Lee Michaels - Career

Career

Michaels began his career with The Sentinals, a San Luis-based surf group that included drummer Johny Barbata, later of The Turtles, Jefferson Airplane, and Jefferson Starship. Michaels joined Barbata in the Strangers, a group led by Joel Scott Hill, before moving to San Francisco. There he joined an early version of The Family Tree, a band led by Bob Segarini. In 1967, he signed a contract with A&M Records, releasing his debut album, Carnival Of Life, later that year. As a session musician, he played with Jimi Hendrix, among others.

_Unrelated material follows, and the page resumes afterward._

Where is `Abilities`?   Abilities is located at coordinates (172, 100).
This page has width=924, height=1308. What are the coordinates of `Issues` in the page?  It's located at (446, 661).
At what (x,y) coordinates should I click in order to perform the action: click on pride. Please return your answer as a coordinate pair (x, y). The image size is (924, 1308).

Michaels' choice of the Hammond organ as his primary instrument was unusual for the time, as was his bare-bones stage and studio accompaniment: usually just a single drummer, most often a musician known as "Frosty" (Bartholomew Eugene Smith-Frost) a member of Sweathog, or with Joel Larson of The Grass Roots. This unorthodox approach attracted a following in San Francisco, and some critical notice, but Michaels did not achieve real commercial success until the release of his fifth album (Fifth), which produced a surprise US Top 10 hit (#6 in the fall of 1971), "Do You Know What I Mean" and a Top 40 follow-up, a cover version of the Motown standard, "Can I Get A Witness" (#39). Michaels recorded two more albums for A&M before signing a recording contract with Columbia Records in 1973. His Columbia recordings failed to generate much interest, and Michaels went into semi-retirement from the music industry by the end of the decade.